The population structure of the United States is changing; the older age group is increasing in size relative to the younger generation. The trend is expected to continue, especially starting in 2020, when the baby boomer population—estimated at 80 million—will be reaching their 65th birthday, a time associated with increasing health complications, including depression and dementia. The study employed a holistic paradigm as the conceptual framework to examine the association between depression and dementia in older adults.
The action research study used grounded theory to hypothesize the relationship between depression and dementia. The generated theory was supported from the secondary data collected were all the 60 clients aged 65 and above had diagnoses of depression and dementia. The study found out that to alleviate the adverse effects of dementia physicians should reduce the levels of depression in clients. The hypothesis conducted in this research to generate the grounded theory found out that there is a relationship between depression and dementia in which the former exacerbates the latter in clients.

• _Supplied material_
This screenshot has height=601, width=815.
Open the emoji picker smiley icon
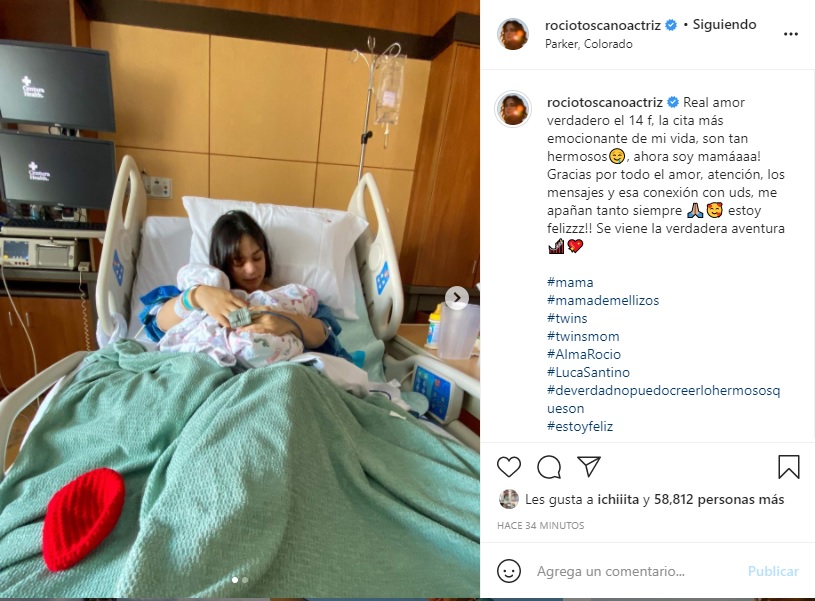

* * *

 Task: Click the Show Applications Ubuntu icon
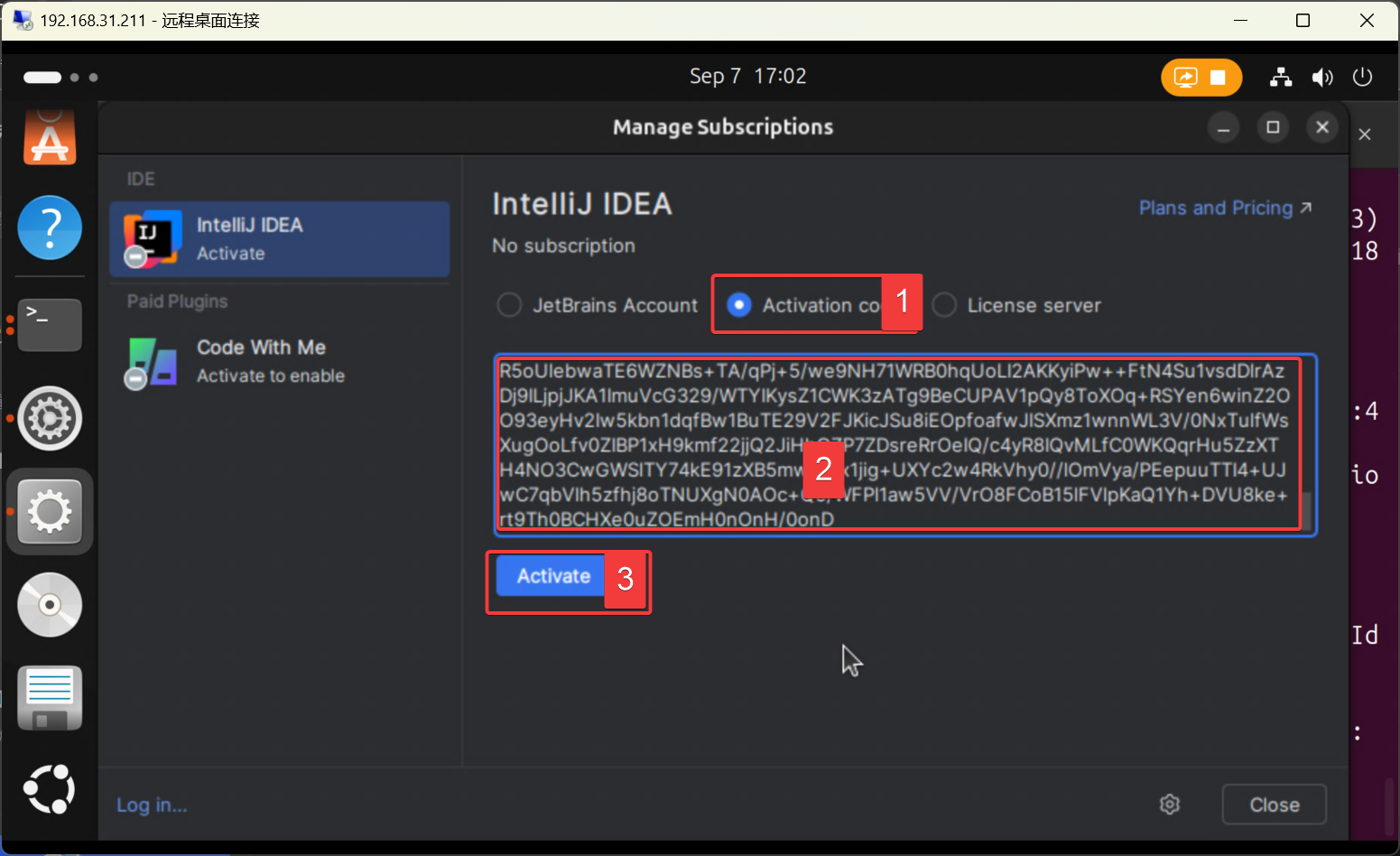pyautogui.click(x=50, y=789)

--

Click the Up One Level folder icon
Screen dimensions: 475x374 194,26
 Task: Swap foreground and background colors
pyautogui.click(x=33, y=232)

• _Work instructions_
• 1. Translate this sentence from the abstract on depression and dementia in older adults into Spanish: "The study employed a holistic paradigm as the conceptual framework to examine the association between depression and dementia in older adults."
• 2. Condense the paragraph of the abstract on depression and dementia in older adults that begins "The population structure of the United States is changing," keeping its main facts.
• 3. Carry the abstract on depression and dementia in older adults forward from its last sentence.
The lines have no connection to the abstract on depression and dementia in older adults.

• _Answers to the tasks_
• 1. El estudio empleó un paradigma holístico como marco conceptual para examinar la asociación entre la depresión y la demencia en los adultos mayores.

• 2. The U.S. population is aging, with the older age group growing relative to younger generations. This trend should continue, especially from 2020, when about 80 million baby boomers begin turning 65, an age associated with more health complications such as depression and dementia. The study used a holistic paradigm as its conceptual framework to examine how depression and dementia are associated in older adults.

• 3.
The purpose of this study was to determine the efficacy of stimulation, a nurturing environment, and treatment provided by an adult day health care (ADHC) in ameliorating the symptoms and progression of both dementia and depression. The sample consisted of 60 clients from a California ADHC center who were diagnosed with depression and dementia and who had received at least 6 months of services at the center.
The paired t tests tested the validity of the hypotheses on depression among older adults and its correlation with their cognitive abilities. The mean scores used was that of the GDS at admission which was 14.9; 6 months later and the collective mean score on the GDS which was 11.4, representing a 24% reduction in depression. The paired t tests conducted on the same population indicated that there was a significant reduction in the client’s level of depression between the time of their admission and the time of their reassessment 6 months later.
The study provides evidence that depression and cognitive deterioration associated with dementia can be mediated, though caution should be exercised in conceptualizing the trajectories of dementia and the interventions. This study can provide data for the larger social change discussion as to what direction resources should be allocated to meet the quickly escalating health, economic, and humanitarian pressures of the baby boom cohort.